It seems that an enterprising hacker has busted Amazon's Kindle for PC DRM.
The hacker, going by the name i♥cabbages, has released an app called Unswindle that decrypts Kindle content and transforms them into Mobi format.
The hacker seems to have some admiration for Amazon's DRM implementation on the PC:
The Kindle proper and Kindle for iPhone/iPod app both use a single "device" encryption key for all DRMed content. K4PC uses the same encryption algorithms, but ups the ante with a per-book session key for the actual en/decryption. And they seem to have done a reasonable job on the obfuscation. Way to go Amazon! It's good enough that I got bored unwinding it all and just got lazy with the Windows debugging APIs instead.

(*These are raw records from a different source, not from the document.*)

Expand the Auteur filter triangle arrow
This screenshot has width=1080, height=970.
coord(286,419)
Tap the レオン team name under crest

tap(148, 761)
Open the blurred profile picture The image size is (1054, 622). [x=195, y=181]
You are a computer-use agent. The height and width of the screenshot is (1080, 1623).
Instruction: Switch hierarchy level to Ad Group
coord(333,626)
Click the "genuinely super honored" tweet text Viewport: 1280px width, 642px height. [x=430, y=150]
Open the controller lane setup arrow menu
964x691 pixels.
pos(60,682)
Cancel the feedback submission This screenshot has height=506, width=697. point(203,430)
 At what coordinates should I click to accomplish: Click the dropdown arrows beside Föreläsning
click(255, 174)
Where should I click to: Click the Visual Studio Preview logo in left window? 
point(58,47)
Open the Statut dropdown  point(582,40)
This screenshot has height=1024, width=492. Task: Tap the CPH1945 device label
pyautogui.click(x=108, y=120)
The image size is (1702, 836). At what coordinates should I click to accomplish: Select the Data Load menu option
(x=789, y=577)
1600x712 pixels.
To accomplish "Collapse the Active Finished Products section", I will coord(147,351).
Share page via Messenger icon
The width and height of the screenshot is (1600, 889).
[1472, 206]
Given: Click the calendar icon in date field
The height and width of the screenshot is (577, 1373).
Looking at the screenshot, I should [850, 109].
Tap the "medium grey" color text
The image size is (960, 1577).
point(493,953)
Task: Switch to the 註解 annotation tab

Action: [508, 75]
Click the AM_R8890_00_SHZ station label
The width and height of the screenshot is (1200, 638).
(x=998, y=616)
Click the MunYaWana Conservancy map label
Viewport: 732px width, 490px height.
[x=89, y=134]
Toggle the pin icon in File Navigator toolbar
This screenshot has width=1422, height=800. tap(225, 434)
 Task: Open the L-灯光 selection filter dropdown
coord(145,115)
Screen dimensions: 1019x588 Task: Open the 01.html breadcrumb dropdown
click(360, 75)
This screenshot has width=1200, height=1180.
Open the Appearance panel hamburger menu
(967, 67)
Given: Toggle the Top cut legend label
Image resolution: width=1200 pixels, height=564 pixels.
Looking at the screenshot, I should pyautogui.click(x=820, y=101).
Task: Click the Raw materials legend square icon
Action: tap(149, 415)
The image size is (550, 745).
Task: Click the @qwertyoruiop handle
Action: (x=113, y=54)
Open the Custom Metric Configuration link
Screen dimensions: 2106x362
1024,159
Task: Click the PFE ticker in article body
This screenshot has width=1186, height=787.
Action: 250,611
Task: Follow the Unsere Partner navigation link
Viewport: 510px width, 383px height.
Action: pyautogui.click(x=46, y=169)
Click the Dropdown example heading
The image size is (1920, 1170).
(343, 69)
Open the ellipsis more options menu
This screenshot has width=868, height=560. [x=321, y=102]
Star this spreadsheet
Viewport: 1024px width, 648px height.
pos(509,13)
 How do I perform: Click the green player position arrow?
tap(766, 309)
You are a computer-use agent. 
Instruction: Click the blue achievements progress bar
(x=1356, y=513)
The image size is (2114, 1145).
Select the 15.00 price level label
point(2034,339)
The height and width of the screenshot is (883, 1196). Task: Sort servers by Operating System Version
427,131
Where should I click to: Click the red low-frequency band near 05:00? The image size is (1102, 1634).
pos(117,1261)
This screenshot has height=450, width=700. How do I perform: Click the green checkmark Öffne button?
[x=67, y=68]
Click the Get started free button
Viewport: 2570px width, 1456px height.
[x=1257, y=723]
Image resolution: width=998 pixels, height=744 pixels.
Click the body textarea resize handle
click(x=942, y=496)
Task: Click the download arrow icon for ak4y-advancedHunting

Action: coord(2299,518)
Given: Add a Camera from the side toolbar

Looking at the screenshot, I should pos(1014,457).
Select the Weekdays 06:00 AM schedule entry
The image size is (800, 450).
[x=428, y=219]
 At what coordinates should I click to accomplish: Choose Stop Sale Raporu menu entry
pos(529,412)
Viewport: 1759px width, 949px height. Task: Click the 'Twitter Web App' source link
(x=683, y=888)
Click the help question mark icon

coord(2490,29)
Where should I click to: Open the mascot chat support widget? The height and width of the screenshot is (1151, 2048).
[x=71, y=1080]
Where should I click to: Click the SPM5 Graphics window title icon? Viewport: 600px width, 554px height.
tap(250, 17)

It's been possible to decrypt some Amazon Kindle content for some time using a tool called MobiDeDRM, but this is the first time that it's been possible to decrypt Kindle content on the PC. Given that even hardcore DRM such as that implemented on Blu-ray discs was busted, the chances to Amazon's DRM holding out for long was negligible.
Note: I say that it's possible to decrypt some files as opposed to all files because there's no way to decrypt "Topaz" files which contain embedded fonts.
Big business versus the lone hacker is a cat and mouse game. I guess that either Amazon's lawyers or programmers will be working over the Holidays, depending on which counterattack the book giant takes.